Q&A with Cynthia Manick


Photo by Robin Martin


Cynthia Manick is the author of the new poetry collection No Sweet Without Brine. Her other books include Blue Hallelujahs. She is the founder of the reading series Soul Sister Revue.


Q: Over how long a period did you write the poems in your new collection?


A: Five years. Looking back at all the poems – I knew I was writing into something in 2017. Most of the time when you write a poem, you’re writing for the sake of language – to emote, to experience, and to wonder. But then sometimes you write a poem that acts like a signifier to something more. I had that moment in 2017.


Q: How did you decide on the order in which the poems would appear?


A: I’ve always believed that poems should talk to each other. So poems within sections are like a playlist and at times they are ordered in terms of emotion.


If you’re at party – do you play house music, then a slow song, then a Motown jam? Actually no, you try to create a gamut that’s ether seamless or builds. Poems should be able to tap the next poem on the shoulder.


I went back to my folders – (I think every poet has them) and this is what I originally had taped on the wall when I was working.


Poems across the collection relate to identity – what creates it and what affects it. Additionally, the section order of the book changed.


Originally “If We Should, Who Will Fly After Us?” opened the book, but then in editing we realized that the reader should experience a narrative progression. Starting the book with the first tanka and “Self-Portraits and Other Skies” opened the reader to what happens next.


Q: The writer Roxane Gay said of the book, “These are exuberant, engaging poems composed with confidence and flair.” What do you think of that description?


A: I freely admit that when I got the email that Roxane tweeted and reviewed No Sweet Without Brine – I think I sat still for about 20 minutes. The description is fantastic and I love the word exuberant.

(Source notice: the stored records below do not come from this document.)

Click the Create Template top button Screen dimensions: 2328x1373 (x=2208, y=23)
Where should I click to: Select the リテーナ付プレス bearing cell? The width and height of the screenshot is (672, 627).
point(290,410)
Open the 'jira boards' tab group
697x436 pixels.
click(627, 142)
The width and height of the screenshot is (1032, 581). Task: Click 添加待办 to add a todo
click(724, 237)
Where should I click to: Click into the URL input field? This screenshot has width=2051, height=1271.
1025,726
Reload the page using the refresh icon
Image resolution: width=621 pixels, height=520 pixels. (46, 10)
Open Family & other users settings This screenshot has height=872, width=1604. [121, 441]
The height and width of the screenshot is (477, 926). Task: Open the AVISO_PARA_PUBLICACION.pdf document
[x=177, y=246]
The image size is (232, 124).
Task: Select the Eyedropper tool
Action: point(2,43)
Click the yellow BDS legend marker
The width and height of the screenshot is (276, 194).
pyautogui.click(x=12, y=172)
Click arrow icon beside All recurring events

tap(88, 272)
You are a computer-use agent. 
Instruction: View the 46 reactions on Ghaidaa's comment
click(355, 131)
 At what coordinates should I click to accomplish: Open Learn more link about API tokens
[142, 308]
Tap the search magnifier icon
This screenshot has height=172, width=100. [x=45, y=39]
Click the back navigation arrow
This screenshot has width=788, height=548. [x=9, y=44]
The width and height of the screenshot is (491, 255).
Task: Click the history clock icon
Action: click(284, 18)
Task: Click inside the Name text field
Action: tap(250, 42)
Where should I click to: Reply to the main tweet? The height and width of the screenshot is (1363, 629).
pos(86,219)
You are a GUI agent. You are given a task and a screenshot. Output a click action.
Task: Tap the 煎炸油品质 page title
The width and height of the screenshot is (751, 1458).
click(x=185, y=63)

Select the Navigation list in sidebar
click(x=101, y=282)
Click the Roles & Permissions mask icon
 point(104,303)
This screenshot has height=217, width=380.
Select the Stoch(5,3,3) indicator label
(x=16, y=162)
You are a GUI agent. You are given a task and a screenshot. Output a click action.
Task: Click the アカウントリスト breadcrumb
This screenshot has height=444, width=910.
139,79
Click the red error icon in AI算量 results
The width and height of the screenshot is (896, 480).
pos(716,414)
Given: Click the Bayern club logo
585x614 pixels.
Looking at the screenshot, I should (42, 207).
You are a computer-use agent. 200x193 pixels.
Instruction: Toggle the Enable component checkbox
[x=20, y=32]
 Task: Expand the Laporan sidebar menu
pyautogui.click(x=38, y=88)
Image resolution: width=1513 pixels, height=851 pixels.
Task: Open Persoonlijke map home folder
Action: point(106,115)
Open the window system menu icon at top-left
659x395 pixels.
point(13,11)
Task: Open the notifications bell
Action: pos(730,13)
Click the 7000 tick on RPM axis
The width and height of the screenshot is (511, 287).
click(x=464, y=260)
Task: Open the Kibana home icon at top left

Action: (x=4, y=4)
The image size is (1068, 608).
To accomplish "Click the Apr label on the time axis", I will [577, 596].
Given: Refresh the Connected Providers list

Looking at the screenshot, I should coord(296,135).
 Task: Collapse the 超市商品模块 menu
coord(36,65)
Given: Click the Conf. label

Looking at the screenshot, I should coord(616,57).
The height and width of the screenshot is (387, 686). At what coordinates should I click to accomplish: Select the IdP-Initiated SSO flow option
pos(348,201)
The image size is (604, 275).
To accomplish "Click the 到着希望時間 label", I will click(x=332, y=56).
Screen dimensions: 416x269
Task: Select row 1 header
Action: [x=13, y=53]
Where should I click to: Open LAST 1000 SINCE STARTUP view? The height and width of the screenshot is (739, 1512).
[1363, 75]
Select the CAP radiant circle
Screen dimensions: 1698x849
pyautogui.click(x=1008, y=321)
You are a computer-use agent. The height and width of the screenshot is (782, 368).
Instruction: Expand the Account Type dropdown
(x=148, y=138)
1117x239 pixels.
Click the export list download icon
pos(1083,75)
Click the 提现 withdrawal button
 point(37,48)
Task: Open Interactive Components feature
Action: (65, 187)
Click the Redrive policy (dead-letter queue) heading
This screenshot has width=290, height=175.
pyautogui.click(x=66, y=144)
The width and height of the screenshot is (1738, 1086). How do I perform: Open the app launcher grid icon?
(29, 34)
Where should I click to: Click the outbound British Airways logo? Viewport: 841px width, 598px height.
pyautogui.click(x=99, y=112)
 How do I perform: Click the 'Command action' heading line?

I’m not a fan of trauma poetry – where poems open a wound and the wound never closes. So I attempted with Brine to do more than pull back the scab and address what happens after that – something exciting, sorrowful, or something in between. When I think of the word “engaging” – I go back to the playlist metaphor of creating something that builds.


And lastly, I always tell my students that good poetry is combination of craft and heart, so Roxane Gay’s description fits perfectly.


Q: How was the book's title chosen, and what does it signify for you?


A: While I’m Brooklyn born and raised, my family is originally from Santee, South Carolina. When cooking sometimes you must start with a brine aka salt base to bring out the flavor. You have to soak and live with it, to prepare and to figure out what comes next – the sweet.


When I think about life – we have loops of sweet and brine and for Black culture, one doesn’t exist without the other.   


Q: What are you working on now?


A: I just finished writing an instruction poem on how to find joy for The Brooklyn Rail, poems for The Rumpus, and the hybrid book tour started April 1, the first day of National Poetry Month! I’m excited for other people to experience the collection.


Q: Anything else we should know?


A: I think everyone experiences their version of the sweet and the brine in poetry and life, so don’t be afraid of it; embrace it.